姉様も涙目になりながら頷き返してくれる。
ガチャ…………
扉を開けると、やはりトーマス殿下が立って居た。
少し苦笑いをしながら首を傾げている。
「やぁ、アネモア」
「ご、ごきげんよう、トーマス様」
「突然閉められたからびっくりしたよ」
「申し訳ございません、緊急事態がございました」
「緊急事態?」
そう言って私を見てきた。説明しろという事なのだろうか。でも、この事実を私の口から話すことは憚かられる。だってここには6人の人間がいて、この黒いマフィンを誰が作ったのかなんて聞かなければ分からないのだから。
「緊急事態でしたよ、殿下、貴方様が来るというね」
「なんだい、妹君、そんなに私のことが好きなのかな?」
「ええ、まぁ、この、人差し指の次くらいには」
「へぇ……」
殿下がゆっくりと私に近づいて、見下ろしてきた。私は殿下に見えるように人差し指だけを上に向けて前に突き出す。
それをゆっくりと掴み、殿下が耳元に顔を近づけてこう言ってきた。
「君が私の婚約者になってもいいんだよ、リテーリア」
「ひっ」
なんて恐ろしい事を言ってくるんだ!
言われた方の耳を抑えながら下がろうとしたが殿下が掴んだ指で制止させてくる。
「ん?それは……」
「あ」
殿下の気をなるべく晒そうと思っていたが想像以上に保たなかった。マフィンを見ながら殿下が目を丸くしている。
慌てて姉様を見ると、立っているのがやっとなくらい顔が真っ青で、今にも倒れてしまいそうだ。
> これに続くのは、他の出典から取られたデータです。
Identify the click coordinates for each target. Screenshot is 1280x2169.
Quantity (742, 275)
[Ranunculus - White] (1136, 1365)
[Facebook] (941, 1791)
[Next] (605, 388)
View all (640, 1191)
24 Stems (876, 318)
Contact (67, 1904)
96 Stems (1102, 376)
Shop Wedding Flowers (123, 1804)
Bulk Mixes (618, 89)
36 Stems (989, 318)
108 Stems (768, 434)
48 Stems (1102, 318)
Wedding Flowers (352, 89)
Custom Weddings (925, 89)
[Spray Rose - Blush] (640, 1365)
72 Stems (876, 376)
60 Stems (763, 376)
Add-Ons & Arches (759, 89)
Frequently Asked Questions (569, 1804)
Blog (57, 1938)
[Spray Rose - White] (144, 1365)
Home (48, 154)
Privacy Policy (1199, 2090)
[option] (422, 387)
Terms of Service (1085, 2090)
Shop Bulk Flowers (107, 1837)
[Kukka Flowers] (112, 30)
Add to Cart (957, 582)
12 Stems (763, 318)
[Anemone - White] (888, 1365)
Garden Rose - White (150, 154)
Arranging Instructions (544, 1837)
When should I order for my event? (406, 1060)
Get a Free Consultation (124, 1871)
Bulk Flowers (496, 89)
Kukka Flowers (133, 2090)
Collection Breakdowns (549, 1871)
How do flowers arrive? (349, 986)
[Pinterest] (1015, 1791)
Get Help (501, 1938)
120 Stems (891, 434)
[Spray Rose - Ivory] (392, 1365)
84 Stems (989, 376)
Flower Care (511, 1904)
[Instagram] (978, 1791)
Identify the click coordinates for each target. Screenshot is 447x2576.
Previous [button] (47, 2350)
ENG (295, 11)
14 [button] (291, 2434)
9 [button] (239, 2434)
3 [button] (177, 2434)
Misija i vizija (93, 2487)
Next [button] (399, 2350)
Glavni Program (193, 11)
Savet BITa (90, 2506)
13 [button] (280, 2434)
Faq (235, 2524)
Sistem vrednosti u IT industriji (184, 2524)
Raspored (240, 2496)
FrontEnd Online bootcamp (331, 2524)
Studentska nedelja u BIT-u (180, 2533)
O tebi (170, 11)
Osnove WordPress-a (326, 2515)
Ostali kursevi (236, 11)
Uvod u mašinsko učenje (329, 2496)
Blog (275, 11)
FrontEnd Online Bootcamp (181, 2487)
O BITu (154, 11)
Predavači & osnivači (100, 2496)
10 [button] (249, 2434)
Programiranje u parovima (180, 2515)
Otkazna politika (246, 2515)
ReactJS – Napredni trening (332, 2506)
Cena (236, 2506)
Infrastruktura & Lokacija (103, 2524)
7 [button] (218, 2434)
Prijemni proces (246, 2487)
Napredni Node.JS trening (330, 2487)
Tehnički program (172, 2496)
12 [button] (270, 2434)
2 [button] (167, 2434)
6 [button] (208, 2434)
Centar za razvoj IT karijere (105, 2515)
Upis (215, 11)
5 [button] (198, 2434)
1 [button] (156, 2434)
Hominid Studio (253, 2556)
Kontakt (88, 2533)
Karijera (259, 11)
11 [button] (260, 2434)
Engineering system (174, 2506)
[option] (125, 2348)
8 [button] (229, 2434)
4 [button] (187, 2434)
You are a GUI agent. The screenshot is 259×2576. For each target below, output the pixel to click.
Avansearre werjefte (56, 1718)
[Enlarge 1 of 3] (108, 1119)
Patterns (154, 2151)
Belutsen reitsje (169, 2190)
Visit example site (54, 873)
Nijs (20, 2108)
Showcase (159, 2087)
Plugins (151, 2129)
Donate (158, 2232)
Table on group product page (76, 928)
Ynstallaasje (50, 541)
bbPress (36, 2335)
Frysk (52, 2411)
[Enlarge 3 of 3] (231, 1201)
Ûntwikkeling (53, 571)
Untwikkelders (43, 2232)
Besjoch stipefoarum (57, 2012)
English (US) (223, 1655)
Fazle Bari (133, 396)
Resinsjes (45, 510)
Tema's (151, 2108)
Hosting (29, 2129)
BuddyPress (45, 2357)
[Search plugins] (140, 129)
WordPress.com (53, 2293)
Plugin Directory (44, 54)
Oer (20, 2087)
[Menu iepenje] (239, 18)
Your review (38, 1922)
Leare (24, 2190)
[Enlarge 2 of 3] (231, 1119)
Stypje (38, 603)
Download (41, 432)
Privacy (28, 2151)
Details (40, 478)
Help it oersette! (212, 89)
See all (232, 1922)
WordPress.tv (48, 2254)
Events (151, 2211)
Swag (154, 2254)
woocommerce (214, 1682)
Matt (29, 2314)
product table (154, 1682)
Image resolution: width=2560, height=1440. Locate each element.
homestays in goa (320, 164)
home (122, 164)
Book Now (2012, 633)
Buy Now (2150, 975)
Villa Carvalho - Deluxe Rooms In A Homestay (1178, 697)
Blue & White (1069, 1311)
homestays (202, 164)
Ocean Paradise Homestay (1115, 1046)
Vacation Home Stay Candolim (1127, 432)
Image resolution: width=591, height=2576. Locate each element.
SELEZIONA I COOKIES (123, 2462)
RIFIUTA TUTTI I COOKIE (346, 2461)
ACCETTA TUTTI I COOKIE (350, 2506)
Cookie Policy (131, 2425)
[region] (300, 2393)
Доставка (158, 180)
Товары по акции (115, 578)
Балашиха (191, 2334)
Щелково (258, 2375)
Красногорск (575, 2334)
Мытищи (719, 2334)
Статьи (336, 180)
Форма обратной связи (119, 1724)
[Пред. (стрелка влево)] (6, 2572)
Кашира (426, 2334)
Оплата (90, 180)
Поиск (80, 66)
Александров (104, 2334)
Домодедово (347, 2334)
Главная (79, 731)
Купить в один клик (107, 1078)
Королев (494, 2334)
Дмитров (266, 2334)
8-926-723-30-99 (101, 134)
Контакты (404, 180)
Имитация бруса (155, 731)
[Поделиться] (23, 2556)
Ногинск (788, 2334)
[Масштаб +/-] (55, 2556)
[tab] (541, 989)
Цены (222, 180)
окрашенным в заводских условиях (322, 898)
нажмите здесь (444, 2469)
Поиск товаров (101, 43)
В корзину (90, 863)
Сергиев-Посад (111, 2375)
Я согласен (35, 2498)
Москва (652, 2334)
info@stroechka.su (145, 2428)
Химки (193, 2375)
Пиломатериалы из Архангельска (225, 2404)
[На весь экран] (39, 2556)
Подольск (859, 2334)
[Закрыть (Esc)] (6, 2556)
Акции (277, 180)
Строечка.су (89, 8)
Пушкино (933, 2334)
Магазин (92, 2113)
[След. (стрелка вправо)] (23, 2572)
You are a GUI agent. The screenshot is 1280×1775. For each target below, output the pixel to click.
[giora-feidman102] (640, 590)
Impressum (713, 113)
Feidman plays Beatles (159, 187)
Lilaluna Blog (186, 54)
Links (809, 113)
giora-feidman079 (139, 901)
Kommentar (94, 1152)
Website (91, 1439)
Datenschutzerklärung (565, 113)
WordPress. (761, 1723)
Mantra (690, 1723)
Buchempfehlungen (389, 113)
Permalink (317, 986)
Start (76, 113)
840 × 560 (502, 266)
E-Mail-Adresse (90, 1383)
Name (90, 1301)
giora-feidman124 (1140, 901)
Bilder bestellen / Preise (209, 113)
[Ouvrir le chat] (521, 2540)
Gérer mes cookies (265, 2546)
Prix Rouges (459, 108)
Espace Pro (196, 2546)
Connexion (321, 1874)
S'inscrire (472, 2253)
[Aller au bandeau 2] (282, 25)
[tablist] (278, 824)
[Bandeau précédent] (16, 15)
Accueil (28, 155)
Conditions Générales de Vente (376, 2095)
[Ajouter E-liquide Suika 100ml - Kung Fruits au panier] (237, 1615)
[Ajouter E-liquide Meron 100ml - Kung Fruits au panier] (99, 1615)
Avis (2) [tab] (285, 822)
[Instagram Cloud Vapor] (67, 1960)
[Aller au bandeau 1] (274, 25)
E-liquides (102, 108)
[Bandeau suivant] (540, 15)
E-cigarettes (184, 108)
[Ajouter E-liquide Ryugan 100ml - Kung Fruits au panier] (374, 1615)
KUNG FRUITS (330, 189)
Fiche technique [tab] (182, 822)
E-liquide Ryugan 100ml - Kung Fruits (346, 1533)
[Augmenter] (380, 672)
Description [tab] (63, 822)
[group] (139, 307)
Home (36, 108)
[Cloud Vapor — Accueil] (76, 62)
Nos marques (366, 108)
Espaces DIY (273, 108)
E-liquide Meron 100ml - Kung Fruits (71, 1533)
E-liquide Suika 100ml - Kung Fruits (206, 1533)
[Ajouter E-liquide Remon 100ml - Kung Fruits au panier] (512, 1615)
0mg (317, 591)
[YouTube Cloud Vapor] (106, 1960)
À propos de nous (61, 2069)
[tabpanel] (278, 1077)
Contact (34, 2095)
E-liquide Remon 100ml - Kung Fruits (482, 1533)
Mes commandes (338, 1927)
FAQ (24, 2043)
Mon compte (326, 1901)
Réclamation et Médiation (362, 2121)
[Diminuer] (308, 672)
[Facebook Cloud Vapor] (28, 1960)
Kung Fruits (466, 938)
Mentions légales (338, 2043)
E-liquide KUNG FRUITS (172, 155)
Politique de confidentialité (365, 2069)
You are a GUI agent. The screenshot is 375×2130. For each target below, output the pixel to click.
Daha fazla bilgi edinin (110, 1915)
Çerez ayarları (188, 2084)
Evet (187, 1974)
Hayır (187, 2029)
これは早く部屋に戻った方がいい。
「ね……」
「アネモア様、お顔が真っ青です。お部屋に戻った方が良いのでは」
「それは大変だ、マリー、アネモア様をお部屋まで案内してあげてほしい」
「分かりました、アネモア様、行きましょう」
姉様の近くにいたマリーがすぐに姉様の異変に気がついてくれた。姉様を連れて部屋を出て行く。
殿下を見るとマフィンから目を離さずに見ているまま固まっていた。
「殿下?」
「これは……誰が作ったの?」
「それは……」
「もしかして、アネモア?」
「ん?殿下……」
今まで見たことのない顔でマフィンを見ていた。
なんだろう、何を考えている顔なのそれは。
多分今の会話は私しか聞こえてない。
最早私の声が届いているかも分からないほど。
そう思っていたら殿下がはっとした顔をして私を見た。
「なんですか」
「アネモアは?」
「今部屋に戻りましたが、体調が優れなくなったって」
「……そうか」
それだけ言うとさっと私から離れてキリト様に挨拶に向かってしまう。
結局あのマフィンに対して何も言わないまま、殿下は去って行ったのだった。
お読みいただきありがとうございます。